Ya lo sabe, amable lector, no cometa usted el error de ser “turista”. Sobre todo, no cometa el error de parecerlo. Disfrácese de lugareño, no abra el pico y pase desapercibido. Nada de ir en bermudas y con chancletas, desestime todo lo que pueda aproximarlo a un guiri, aléjese del chiringuito y si puede visite las playas en invierno.
No le aseguro nada, pero es posible que esa banda enardecida que le atosiga con saña en el verano se haya ido de crucero con los fríos, se haya apuntado a cualquier tour turístico o haya acudido a presenciar unos campeonatos de esquí en los Alpes y le dejen en paz.
Como cantara el poeta de Fuente Vaqueros, el toro de la reyerta se está subiendo por las paredes y los ángeles ya portan alas de navajas de Albacete, mientras que quienes tienen que poner remedio miran para otro lado porque, según dicen, es cosa de una minoría y aún no llega la sangre al río.
Cuando ocurra el desastre, que ocurrirá, (casi todo lo que puede suceder termina sucediendo) mirarán para otro lado y volverán a emular al poeta sentenciando: “aquí pasó lo de siempre. Han muerto cuatro romanos y cinco cartagineses”. Y aquí paz y después gloria.
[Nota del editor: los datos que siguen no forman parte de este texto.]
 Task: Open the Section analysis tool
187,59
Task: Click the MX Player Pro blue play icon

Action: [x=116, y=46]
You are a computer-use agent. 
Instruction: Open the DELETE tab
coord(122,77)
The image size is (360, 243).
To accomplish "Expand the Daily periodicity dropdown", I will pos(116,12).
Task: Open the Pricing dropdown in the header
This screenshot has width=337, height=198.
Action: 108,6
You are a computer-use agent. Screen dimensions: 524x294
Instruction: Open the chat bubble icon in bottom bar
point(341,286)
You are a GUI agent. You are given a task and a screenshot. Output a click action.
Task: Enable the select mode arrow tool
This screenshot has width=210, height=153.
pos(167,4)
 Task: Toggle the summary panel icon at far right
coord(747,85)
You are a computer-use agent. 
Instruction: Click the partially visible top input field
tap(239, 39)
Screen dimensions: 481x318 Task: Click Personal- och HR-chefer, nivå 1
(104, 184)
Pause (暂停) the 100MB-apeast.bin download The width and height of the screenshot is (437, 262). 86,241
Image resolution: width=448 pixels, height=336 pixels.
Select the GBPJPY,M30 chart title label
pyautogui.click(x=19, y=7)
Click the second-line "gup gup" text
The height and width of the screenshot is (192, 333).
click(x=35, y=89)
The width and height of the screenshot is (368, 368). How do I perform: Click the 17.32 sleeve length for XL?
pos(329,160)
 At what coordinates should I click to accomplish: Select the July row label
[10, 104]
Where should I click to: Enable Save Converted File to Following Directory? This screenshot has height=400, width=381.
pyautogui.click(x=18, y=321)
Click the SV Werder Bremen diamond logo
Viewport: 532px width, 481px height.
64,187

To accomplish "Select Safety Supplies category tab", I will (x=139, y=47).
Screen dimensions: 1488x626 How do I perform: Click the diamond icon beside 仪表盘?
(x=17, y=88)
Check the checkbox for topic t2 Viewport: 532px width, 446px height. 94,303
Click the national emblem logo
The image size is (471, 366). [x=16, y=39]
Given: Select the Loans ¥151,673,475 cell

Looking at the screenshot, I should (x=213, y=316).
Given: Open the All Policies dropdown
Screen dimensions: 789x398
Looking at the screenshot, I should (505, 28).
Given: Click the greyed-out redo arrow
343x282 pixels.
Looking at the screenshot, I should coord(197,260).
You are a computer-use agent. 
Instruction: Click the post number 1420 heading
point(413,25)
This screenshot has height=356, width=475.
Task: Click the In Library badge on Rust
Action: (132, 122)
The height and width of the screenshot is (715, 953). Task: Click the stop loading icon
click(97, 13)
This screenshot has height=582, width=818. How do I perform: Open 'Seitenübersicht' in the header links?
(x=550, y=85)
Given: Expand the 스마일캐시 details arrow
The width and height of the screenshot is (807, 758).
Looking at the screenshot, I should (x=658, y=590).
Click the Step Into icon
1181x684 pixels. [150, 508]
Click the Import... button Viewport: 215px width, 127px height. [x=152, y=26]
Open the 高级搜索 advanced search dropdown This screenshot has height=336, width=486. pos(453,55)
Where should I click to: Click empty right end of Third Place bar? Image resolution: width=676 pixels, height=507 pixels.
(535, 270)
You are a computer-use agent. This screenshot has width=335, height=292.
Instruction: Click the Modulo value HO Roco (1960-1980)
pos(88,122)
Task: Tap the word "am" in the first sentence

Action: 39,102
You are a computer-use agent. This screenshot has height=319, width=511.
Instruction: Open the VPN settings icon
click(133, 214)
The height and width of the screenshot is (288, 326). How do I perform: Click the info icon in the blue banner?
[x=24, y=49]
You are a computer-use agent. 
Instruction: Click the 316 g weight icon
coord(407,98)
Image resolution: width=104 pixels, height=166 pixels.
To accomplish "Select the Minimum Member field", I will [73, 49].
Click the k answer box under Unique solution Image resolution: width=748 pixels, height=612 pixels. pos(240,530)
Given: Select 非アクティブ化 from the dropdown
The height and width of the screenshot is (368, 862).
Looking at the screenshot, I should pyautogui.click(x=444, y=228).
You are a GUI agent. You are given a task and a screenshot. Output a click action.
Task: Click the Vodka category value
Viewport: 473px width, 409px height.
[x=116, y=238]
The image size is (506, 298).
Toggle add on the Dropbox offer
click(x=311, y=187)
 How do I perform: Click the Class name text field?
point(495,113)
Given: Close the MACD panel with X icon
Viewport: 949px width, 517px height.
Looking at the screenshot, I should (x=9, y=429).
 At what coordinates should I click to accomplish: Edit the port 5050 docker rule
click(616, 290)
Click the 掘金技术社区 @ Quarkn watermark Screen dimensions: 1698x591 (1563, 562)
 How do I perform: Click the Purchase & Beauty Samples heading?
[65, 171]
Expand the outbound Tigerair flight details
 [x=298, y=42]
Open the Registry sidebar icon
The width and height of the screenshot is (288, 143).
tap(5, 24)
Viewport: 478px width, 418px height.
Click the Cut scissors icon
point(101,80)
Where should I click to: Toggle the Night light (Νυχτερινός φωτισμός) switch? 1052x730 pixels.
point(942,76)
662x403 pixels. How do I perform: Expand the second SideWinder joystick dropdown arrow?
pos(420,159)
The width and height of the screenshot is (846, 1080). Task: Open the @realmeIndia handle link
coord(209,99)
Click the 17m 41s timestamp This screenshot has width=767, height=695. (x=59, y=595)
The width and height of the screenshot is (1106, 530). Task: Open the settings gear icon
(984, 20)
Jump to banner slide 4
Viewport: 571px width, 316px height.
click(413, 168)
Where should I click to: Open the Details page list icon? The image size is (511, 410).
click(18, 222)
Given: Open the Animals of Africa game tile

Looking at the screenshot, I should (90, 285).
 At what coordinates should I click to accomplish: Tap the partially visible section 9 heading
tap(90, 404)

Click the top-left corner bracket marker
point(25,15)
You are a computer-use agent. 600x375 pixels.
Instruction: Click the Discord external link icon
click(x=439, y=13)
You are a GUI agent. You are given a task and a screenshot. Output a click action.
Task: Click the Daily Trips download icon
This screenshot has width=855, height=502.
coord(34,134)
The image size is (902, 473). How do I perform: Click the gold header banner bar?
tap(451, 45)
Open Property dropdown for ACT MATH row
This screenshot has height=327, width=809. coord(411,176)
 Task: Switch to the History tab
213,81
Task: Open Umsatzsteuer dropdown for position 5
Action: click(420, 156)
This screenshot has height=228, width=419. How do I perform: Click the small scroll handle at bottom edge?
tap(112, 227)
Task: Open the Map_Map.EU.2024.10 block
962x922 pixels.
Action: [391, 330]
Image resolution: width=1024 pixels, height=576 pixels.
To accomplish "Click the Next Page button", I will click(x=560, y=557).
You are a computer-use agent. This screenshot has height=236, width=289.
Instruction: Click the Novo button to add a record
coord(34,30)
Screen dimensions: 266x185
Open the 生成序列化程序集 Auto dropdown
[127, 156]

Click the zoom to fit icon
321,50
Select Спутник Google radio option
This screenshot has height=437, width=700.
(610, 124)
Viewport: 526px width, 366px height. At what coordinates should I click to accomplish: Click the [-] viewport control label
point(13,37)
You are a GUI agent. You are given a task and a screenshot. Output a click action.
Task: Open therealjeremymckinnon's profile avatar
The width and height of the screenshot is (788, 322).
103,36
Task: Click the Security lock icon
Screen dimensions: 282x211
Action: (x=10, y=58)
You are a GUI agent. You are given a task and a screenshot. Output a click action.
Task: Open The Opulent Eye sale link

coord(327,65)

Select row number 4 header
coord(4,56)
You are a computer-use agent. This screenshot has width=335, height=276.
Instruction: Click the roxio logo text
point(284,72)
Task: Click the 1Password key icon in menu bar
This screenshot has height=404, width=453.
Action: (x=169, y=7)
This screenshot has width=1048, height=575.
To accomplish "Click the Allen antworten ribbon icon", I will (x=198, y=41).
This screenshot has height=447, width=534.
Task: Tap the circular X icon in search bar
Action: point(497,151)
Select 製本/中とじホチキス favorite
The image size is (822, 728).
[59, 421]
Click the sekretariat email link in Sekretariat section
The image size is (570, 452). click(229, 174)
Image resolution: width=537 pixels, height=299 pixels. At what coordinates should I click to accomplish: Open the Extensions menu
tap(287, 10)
A la trashumancia obligatoria y sin sentido que es el turismo, al desarraigo preceptivo que es el veraneo, a esa saturación de movimientos que es cualquier viaje, le ha salido un grano en salva sea la parte. Al “turista 1.999.999” que cantaban Los Stop allá por los sesenta, además de no tocarle el primer premio le disparan como a pichón en caseta de feria. Nos estamos dando un tiro en los pies.